◆ **Given instruction**: Can you turn every line of the listing below into a JSON list of strings, one string per line, skipping blank lines?

◆ **Given data**:
• • • •
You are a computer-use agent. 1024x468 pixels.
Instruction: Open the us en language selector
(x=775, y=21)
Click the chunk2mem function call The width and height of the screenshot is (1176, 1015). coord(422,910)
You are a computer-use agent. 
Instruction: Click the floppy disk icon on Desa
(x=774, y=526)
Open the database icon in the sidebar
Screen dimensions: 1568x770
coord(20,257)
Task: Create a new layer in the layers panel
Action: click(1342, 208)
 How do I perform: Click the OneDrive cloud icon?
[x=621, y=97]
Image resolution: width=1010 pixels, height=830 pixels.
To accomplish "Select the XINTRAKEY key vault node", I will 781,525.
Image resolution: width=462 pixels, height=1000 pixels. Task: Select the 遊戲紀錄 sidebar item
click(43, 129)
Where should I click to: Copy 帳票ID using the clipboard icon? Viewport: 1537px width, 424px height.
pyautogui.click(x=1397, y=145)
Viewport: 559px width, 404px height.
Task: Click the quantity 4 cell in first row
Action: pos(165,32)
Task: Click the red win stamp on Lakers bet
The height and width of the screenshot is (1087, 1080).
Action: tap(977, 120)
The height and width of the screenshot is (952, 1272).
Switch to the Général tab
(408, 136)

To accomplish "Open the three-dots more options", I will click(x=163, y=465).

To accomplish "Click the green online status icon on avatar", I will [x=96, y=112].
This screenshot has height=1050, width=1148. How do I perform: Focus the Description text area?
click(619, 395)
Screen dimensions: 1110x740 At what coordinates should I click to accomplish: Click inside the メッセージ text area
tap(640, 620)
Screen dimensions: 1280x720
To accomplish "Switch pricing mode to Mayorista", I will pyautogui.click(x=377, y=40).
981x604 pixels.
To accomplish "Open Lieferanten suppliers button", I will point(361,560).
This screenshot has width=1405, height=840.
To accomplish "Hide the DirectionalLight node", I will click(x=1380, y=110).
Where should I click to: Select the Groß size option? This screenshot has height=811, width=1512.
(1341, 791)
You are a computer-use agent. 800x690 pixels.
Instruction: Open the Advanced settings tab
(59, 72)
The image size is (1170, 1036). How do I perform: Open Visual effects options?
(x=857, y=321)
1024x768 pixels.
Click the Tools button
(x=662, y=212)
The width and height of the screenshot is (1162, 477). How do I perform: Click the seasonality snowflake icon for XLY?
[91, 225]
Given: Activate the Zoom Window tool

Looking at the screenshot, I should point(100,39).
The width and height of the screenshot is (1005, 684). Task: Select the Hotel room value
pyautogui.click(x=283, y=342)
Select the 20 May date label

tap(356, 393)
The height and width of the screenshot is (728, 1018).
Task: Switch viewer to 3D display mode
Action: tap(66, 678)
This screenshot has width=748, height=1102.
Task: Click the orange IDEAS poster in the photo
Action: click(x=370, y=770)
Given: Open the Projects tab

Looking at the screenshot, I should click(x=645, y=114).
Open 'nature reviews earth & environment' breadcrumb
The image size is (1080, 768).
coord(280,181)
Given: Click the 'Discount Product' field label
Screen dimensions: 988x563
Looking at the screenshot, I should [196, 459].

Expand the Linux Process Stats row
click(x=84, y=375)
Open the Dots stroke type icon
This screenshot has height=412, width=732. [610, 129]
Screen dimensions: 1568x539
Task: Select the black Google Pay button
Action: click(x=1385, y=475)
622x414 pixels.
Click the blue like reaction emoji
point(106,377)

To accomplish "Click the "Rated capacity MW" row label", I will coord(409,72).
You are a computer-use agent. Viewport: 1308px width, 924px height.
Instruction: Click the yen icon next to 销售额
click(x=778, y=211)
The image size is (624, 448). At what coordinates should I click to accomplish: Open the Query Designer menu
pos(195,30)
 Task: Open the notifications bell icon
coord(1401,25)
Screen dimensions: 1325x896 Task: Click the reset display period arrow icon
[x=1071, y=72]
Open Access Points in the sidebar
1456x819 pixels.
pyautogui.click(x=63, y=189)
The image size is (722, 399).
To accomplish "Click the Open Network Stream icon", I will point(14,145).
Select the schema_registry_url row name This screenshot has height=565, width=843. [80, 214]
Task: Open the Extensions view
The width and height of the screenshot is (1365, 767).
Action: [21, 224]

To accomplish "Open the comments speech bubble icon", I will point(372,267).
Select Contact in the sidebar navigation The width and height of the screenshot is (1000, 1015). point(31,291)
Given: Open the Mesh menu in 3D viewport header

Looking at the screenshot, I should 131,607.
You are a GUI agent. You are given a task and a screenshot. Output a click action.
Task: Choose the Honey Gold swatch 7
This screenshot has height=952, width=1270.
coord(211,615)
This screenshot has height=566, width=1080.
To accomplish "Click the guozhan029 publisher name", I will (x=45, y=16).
• • • •
◆ **Expected answer**:
[
  "You are a computer-use agent. 1024x468 pixels.",
  "Instruction: Open the us en language selector",
  "(x=775, y=21)",
  "Click the chunk2mem function call The width and height of the screenshot is (1176, 1015). coord(422,910)",
  "You are a computer-use agent. ",
  "Instruction: Click the floppy disk icon on Desa",
  "(x=774, y=526)",
  "Open the database icon in the sidebar",
  "Screen dimensions: 1568x770",
  "coord(20,257)",
  "Task: Create a new layer in the layers panel",
  "Action: click(1342, 208)",
  " How do I perform: Click the OneDrive cloud icon?",
  "[x=621, y=97]",
  "Image resolution: width=1010 pixels, height=830 pixels.",
  "To accomplish \"Select the XINTRAKEY key vault node\", I will 781,525.",
  "Image resolution: width=462 pixels, height=1000 pixels. Task: Select the 遊戲紀錄 sidebar item",
  "click(43, 129)",
  "Where should I click to: Copy 帳票ID using the clipboard icon? Viewport: 1537px width, 424px height.",
  "pyautogui.click(x=1397, y=145)",
  "Viewport: 559px width, 404px height.",
  "Task: Click the quantity 4 cell in first row",
  "Action: pos(165,32)",
  "Task: Click the red win stamp on Lakers bet",
  "The height and width of the screenshot is (1087, 1080).",
  "Action: tap(977, 120)",
  "The height and width of the screenshot is (952, 1272).",
  "Switch to the Général tab",
  "(408, 136)",
  "To accomplish \"Open the three-dots more options\", I will click(x=163, y=465).",
  "To accomplish \"Click the green online status icon on avatar\", I will [x=96, y=112].",
  "This screenshot has height=1050, width=1148. How do I perform: Focus the Description text area?",
  "click(619, 395)",
  "Screen dimensions: 1110x740 At what coordinates should I click to accomplish: Click inside the メッセージ text area",
  "tap(640, 620)",
  "Screen dimensions: 1280x720",
  "To accomplish \"Switch pricing mode to Mayorista\", I will pyautogui.click(x=377, y=40).",
  "981x604 pixels.",
  "To accomplish \"Open Lieferanten suppliers button\", I will point(361,560).",
  "This screenshot has width=1405, height=840.",
  "To accomplish \"Hide the DirectionalLight node\", I will click(x=1380, y=110).",
  "Where should I click to: Select the Groß size option? This screenshot has height=811, width=1512.",
  "(1341, 791)",
  "You are a computer-use agent. 800x690 pixels.",
  "Instruction: Open the Advanced settings tab",
  "(59, 72)",
  "The image size is (1170, 1036). How do I perform: Open Visual effects options?",
  "(x=857, y=321)",
  "1024x768 pixels.",
  "Click the Tools button",
  "(x=662, y=212)",
  "The width and height of the screenshot is (1162, 477). How do I perform: Click the seasonality snowflake icon for XLY?",
  "[91, 225]",
  "Given: Activate the Zoom Window tool",
  "Looking at the screenshot, I should point(100,39).",
  "The width and height of the screenshot is (1005, 684). Task: Select the Hotel room value",
  "pyautogui.click(x=283, y=342)",
  "Select the 20 May date label",
  "tap(356, 393)",
  "The height and width of the screenshot is (728, 1018).",
  "Task: Switch viewer to 3D display mode",
  "Action: tap(66, 678)",
  "This screenshot has width=748, height=1102.",
  "Task: Click the orange IDEAS poster in the photo",
  "Action: click(x=370, y=770)",
  "Given: Open the Projects tab",
  "Looking at the screenshot, I should click(x=645, y=114).",
  "Open 'nature reviews earth & environment' breadcrumb",
  "The image size is (1080, 768).",
  "coord(280,181)",
  "Given: Click the 'Discount Product' field label",
  "Screen dimensions: 988x563",
  "Looking at the screenshot, I should [196, 459].",
  "Expand the Linux Process Stats row",
  "click(x=84, y=375)",
  "Open the Dots stroke type icon",
  "This screenshot has height=412, width=732. [610, 129]",
  "Screen dimensions: 1568x539",
  "Task: Select the black Google Pay button",
  "Action: click(x=1385, y=475)",
  "622x414 pixels.",
  "Click the blue like reaction emoji",
  "point(106,377)",
  "To accomplish \"Click the \"Rated capacity MW\" row label\", I will coord(409,72).",
  "You are a computer-use agent. Viewport: 1308px width, 924px height.",
  "Instruction: Click the yen icon next to 销售额",
  "click(x=778, y=211)",
  "The image size is (624, 448). At what coordinates should I click to accomplish: Open the Query Designer menu",
  "pos(195,30)",
  " Task: Open the notifications bell icon",
  "coord(1401,25)",
  "Screen dimensions: 1325x896 Task: Click the reset display period arrow icon",
  "[x=1071, y=72]",
  "Open Access Points in the sidebar",
  "1456x819 pixels.",
  "pyautogui.click(x=63, y=189)",
  "The image size is (722, 399).",
  "To accomplish \"Click the Open Network Stream icon\", I will point(14,145).",
  "Select the schema_registry_url row name This screenshot has height=565, width=843. [80, 214]",
  "Task: Open the Extensions view",
  "The width and height of the screenshot is (1365, 767).",
  "Action: [21, 224]",
  "To accomplish \"Open the comments speech bubble icon\", I will point(372,267).",
  "Select Contact in the sidebar navigation The width and height of the screenshot is (1000, 1015). point(31,291)",
  "Given: Open the Mesh menu in 3D viewport header",
  "Looking at the screenshot, I should 131,607.",
  "You are a GUI agent. You are given a task and a screenshot. Output a click action.",
  "Task: Choose the Honey Gold swatch 7",
  "This screenshot has height=952, width=1270.",
  "coord(211,615)",
  "This screenshot has height=566, width=1080.",
  "To accomplish \"Click the guozhan029 publisher name\", I will (x=45, y=16)."
]